10分ほど様子を見て、不審な動きをする者がいないことを確認する。


職員や警備員などについては、最初から敵対する者ばかりではなかった。そして、逆に能力者に関しては注意が必要な者も存在する。


長期間に及ぶ被検体として精神的に異常をきたしたり、ある種の洗脳効果を生む場合があった。


もともと脳機能や精神などというものは、きわめてデリケートなものだ。それを研究のためだと公言されて弄りまわされた者の全員が正常なはずがない。


特に希少性や汎用性が高い能力を持つ者は、被検体として過酷な時間を過ごす。


さすがに実験動物に用いられるラットやマウスのように繁殖性が高いわけではなく、代替えの効くものでもないため命を軽視されることはない。


しかし、イーリスのような例もあることだ。他にどのような非人道的な環境に追いやられているかはわからなかった。


因みに、日本で実験に用いられるマウスは飼養変種として改良されており、ゲノムプロジェクトによって全ゲノム配列が解読されている。ゲノムとは全遺伝情報のことを指し、実験や検証の被検体として最適なモデル生物なのだ。


ただし、人のゲノム配列については、2003年時点でATGCの羅列のみが決定されているだけである。


ATGCとは、染色体を構成するDNA分子に含まれるアデニン、チミン、グアミン、シトシンの4種類の物質の頭文字を指し、これだけではどこが遺伝子として発現するのか明確ではない。


要するに、人の遺伝子や脳は複雑でまだまだ解明されていないことが多いため、無闇矢鱈に実験材料にするなど倫理的にも医科学的にも禁忌なのである。


月影などは学会で発表して脚光を浴びたいという地位や名声欲よりも、自身の探究心を満足させたいというエゴの方がはるかに高いため凶行に走るのだ。


この施設や運営している奴らは、それを知りながら月影のような狂人を重用する。


世間に露呈すれば非難を浴びるだけでなく、重罪として何人もが投獄されて然るべきことだ。
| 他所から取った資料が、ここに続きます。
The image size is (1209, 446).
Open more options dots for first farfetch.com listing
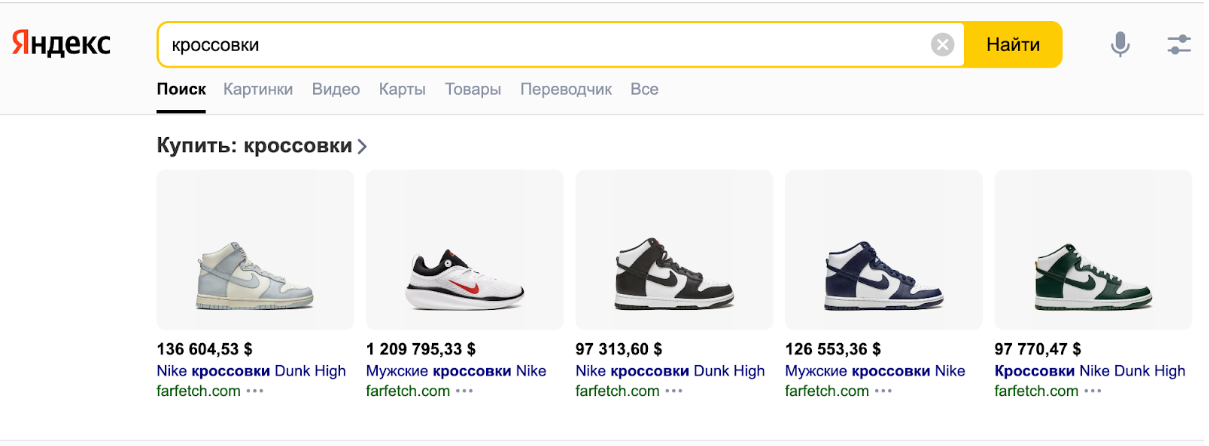pos(255,391)
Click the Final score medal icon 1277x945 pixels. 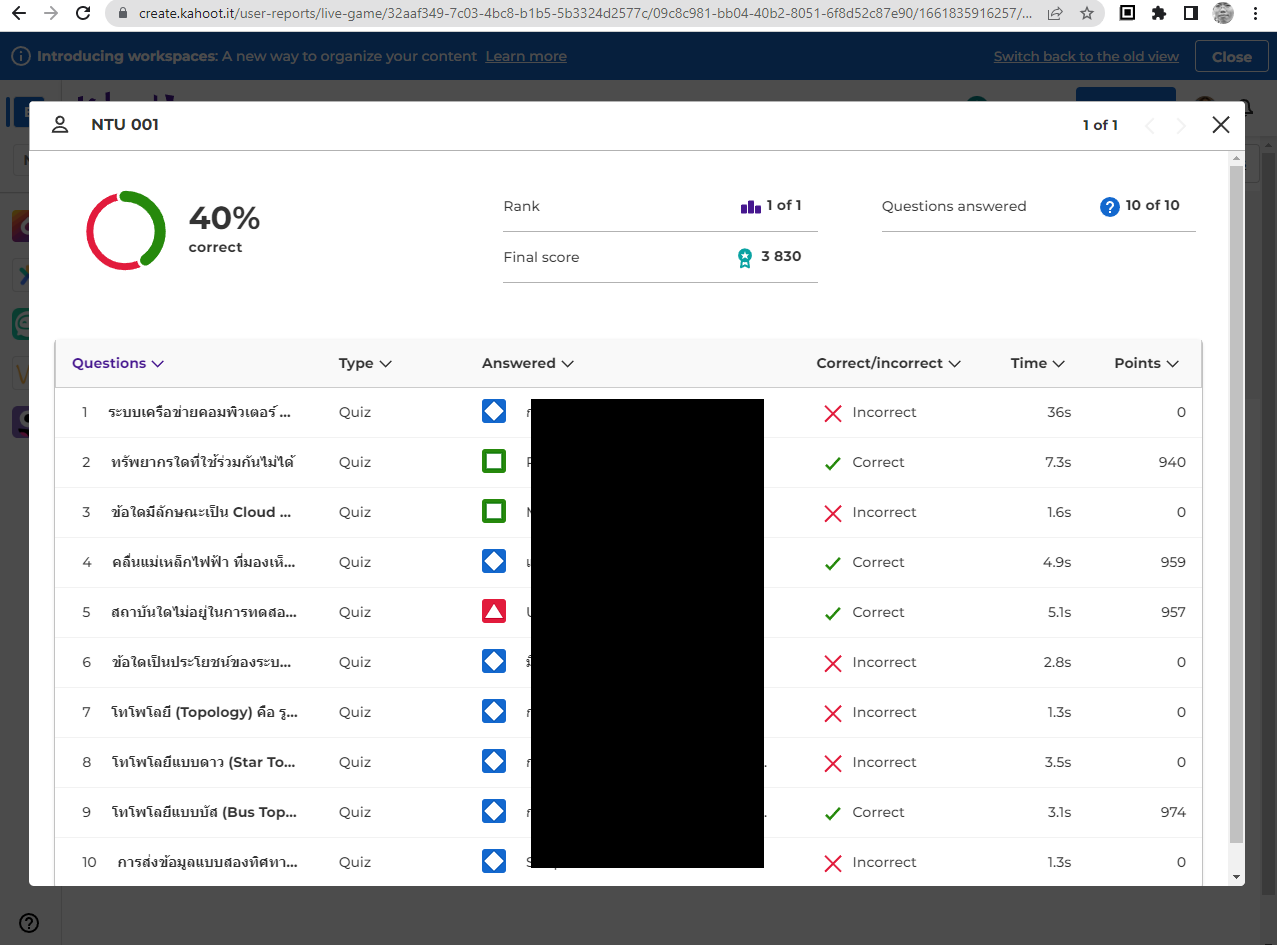pos(745,258)

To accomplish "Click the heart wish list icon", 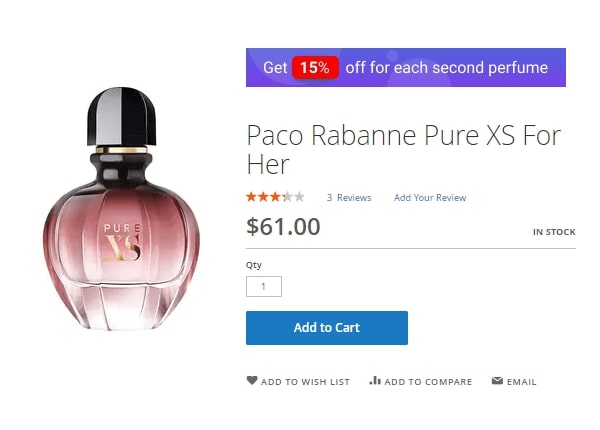I will [x=252, y=381].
ただ、ここを運営している奴らの上には政府の要人や大企業のトップが存在する。


そいつらの狂った思考と教唆罪をメディアを通じて明るみにするか、この世から存在を消し去ることが俺の今後のテーマとなるのだ。


おそらく前者では期待する成果は出ないだろう。社会的地位や経済力など、太刀打ちするには相手が悪すぎる。メディアの運営元に圧力をかけるなど、奴らにとっては常套手段なのだ。


それならば、選択肢は後者一択である。